The ability to control electricity with your mind may seem the stuff of science fiction. But one woman claims such a power is part of her everyday reality.
Debbie Wolf says she is one of Britain's growing number of "sliders" - people who believe their presence interferes with household appliances, radios and light bulbs. She claims she can turn street lamps off, send digital clocks haywire and even defrost her freezer.
Debbie claims she is one of Britain's growing army of 'sliders' - people who believe their presence causes havoc with household appliances, radios and light bulbs
But 38-year-old Miss Wolf admits that she has no control over her power.
"It happens when I'm stressed or if I'm chewing something over in my mind, but not if I'm annoyed," she said.
"It has never been full on whammy all day, but it happens frequently, such as when I'm excited."
Miss Wolf says she once blew a series of street lamps while riding by on a motorbike. And she uses a wind-up alarm clock because her reaction on waking up in the morning "scrambles" digital ones.
Her supposed ability, dubbed Street Light Interference syndrome - or SLI - by experts, has earned her international fame. In Japan, she has been likened to heroines from cult Manga comic strips. She has also been compared to characters from the BBC2 show Heroes - in which ordinary people develop superhero abilities.
Miss Wolf, from Telscombe Cliffs, near Brighton, said: "The light has been faulty outside all the homes I have lived in and I'm always draining the batteries in remote controls.
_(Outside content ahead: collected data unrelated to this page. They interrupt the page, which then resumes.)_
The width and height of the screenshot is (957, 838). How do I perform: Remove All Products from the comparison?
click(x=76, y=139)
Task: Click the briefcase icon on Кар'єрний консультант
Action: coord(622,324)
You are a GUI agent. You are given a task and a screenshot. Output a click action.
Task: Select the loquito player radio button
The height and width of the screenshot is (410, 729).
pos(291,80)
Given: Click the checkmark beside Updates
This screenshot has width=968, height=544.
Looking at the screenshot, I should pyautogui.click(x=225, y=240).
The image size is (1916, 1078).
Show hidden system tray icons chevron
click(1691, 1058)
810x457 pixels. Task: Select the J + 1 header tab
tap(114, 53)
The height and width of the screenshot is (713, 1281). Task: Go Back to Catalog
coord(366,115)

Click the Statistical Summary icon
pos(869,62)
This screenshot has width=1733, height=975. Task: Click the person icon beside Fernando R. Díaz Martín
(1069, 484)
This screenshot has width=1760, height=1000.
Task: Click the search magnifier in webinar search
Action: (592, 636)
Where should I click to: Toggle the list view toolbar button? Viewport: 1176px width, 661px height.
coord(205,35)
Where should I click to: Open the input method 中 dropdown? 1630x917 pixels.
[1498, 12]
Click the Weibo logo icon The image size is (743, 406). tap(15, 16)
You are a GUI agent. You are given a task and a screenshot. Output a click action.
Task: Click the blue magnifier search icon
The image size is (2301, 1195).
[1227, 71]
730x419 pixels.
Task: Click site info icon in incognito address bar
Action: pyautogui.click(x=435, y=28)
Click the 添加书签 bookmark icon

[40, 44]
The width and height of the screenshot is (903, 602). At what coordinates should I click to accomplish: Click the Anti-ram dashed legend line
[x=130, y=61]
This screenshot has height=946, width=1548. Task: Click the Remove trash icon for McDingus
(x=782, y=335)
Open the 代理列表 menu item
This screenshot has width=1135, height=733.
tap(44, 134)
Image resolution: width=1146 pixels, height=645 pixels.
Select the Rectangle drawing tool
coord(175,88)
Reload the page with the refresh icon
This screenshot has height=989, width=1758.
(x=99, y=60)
"I often come back home to find a pool of water on the floor because the fridge-freezer has defrosted."
For a woman who believes she interferes with electrical equipment, however, Miss Wolf has chosen a risky job. But her work as a pathology support officer at the Royal Sussex County Hospital in Brighton has never been affected, she said.
Hilary Evans, who writes about the paranormal and who coined the term "sliders", said Miss Wolf brings about unusually strong effects. Debbie Wolf has an unexplained ability to make lights go out when she is stressed
"What happened to Debbie has happened to a great many other people, though her experience was more dramatic than most," he said.
Sceptics, however, dismiss SLI as wishful thinking and coincidence. It is yet to be demonstrated in a contolled laboratory experiment, they argue.
Professor Richard Wiseman, who studies paranormal phenomena at the University of Hertfordshire, suspects SLI is caused by "observer bias".
He said: "Street lamps are going on and off all the time because they are faulty or because their timers aren't set properly.
"People only have to walk under a couple of lamps going off to think that they might be the cause."
Recently, the Mail put Miss Wolf 's power to the test. Sitting in the hospital canteen, she was given a torch, a mobile phone and a radio on which to use her electrical influence - but none responded to her interference.
The lights in the canteen, the battery-powered clock on the wall and the electric tills also continued to operate normally. But Miss Wolf explained that she has to be in the right mood for her powers to work.
"I have to be completely lost in my thoughts - usually thinking deeply about something that is troubling me."